Induktion mechanischer
Hyperalgesie
Dieser Effekt wurde besonders im tiefen somatischen Gewebe, z.B. im Skelettmuskel und in den Faszien nachgewiesen. Die Hyperalgesie tritt 10–90 Minuten nach NGF-Injektion auf und kann mehrere Tage anhalten. Nach wiederholter NGF-Applikation kann sich die Hyperalgesie räumlich ausdehnen, was für eine Beteiligung zentralnervöser Mechanismen spricht. Der molekulare Mechanismus der mechanischen Hyperalgesie ist noch unklar. Wahrscheinlich modifiziert NGF Ionenkanäle, die (auch) durch mechanische Reize geöffnet werden, z.B. Piezo2, TRPV4, TRPA1, ASICs [19]. So sensibilisiert NGF auch „stumme Nozizeptoren“ für mechanische Reize [21]. „Stumme Nozizeptoren“ haben eine sehr hohe Erregungsschwelle und antworten erst dann auf mechanische Reize, nachdem sie durch eine Entzündung sensibilisiert wurden [10]. Der zusätzliche Einbau von Natriumkanälen unter der Kontrolle von NGF kann die Effekte verstärken [19].
Pathologische Bedeutung von NGF
Da exogenes NGF eine Hyperalgesie verursacht, stellt sich sofort die Frage, ob schmerzhafte Krankheitszustände mit einer Erhöhung von endogenem NGF verbunden sind und ob endogenes NGF relevant für die Schmerzentstehung ist. Im Jahr 1992 wurde NGF in Synovialflüssigkeit und Synovialgewebe von Patienten mit chronischer Arthritis gefunden [1]. Experimentelle Pionierstudien zeigten eine NGF-Beteiligung bei entzündungsbedingter Hyperalgesie. Neutralisierung von NGF durch das trkA-IgG-Fusionsmolekül reduzierte die Entstehung thermaler Hyperalgesie [17] und die Antwort von Nozizeptoren auf Hitzereize [14]. In einem chronischen Entzündungsmodell schwächte ein Antikörper gegen NGF die mechanische und thermische Hyperalgesie ab, wobei die Entzündung selbst durch den Antikörper nicht reduziert wurde [27]. Inzwischen belegen zahlreiche experimentelle und klinische Studien eine Hochregulation von NGF in schmerzhaften Krankheitszuständen.
Muskuloskelettale
Erkrankungen
Erhöhte NGF-Spiegel wurden in der Synovialflüssigkeit und im Synovialgewebe von Patienten mit chronischer rheumatoider Arthritis und Arthrose gefunden [1]. NGF kann von zahlreichen Zellen des Knorpels, des Meniskus und des Synoviums sezerniert werden [2, 3]. Dazu gehören Eosinophile, Lymphozyten, Makrophagen, Mastzellen, Fibroblasten. Zwischen der Schmerzhaftigkeit von Gelenken und der NGF-Konzentration besteht ein Zusammenhang [19]. Im Tierexperiment verstärkte die intraartikuläre NGF-Injektion das Schmerzverhalten bei experimenteller Arthrose [3].
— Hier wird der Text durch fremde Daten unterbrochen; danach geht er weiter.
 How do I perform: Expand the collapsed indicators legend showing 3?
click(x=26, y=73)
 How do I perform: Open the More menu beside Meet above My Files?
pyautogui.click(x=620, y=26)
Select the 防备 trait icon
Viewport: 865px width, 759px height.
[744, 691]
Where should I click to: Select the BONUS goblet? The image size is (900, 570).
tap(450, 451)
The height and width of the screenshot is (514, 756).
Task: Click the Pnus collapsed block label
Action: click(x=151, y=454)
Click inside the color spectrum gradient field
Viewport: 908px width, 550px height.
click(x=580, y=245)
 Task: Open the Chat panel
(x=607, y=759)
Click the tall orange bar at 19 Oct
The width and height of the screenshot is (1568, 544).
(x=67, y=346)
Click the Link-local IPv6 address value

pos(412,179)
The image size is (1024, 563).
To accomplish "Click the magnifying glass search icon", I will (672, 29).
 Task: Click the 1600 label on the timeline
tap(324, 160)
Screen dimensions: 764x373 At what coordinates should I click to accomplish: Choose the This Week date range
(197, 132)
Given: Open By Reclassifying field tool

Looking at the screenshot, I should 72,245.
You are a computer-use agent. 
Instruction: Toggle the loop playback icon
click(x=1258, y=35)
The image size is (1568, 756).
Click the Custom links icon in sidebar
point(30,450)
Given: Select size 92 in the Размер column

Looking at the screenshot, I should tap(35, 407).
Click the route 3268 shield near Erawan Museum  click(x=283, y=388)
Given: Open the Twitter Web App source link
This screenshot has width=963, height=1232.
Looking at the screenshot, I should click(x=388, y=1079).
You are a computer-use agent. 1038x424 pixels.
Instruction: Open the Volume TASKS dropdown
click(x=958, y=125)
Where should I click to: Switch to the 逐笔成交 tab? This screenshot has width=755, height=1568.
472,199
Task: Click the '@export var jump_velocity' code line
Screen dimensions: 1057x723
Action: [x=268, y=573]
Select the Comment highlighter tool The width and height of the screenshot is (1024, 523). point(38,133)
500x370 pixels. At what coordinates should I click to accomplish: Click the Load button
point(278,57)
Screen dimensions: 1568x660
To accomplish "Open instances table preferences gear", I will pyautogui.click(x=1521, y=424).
NGF kann auch bei chronischen Rückenschmerzen (chronic low back pain) eine Rolle spielen. So bilden geschädigte Bandscheiben NGF besonders dann, wenn Schmerzen bestehen [19]. Auch das Schmerzbild “Delayed Onset Muscle Soreness” (DOMS, eine verzögert eintretende Schmerzhaftigkeit), das durch Muskelkontraktionen entsteht, ist mit einer Erhöhung von NGF verbunden, ohne dass dabei Entzündungszeichen auftreten [19].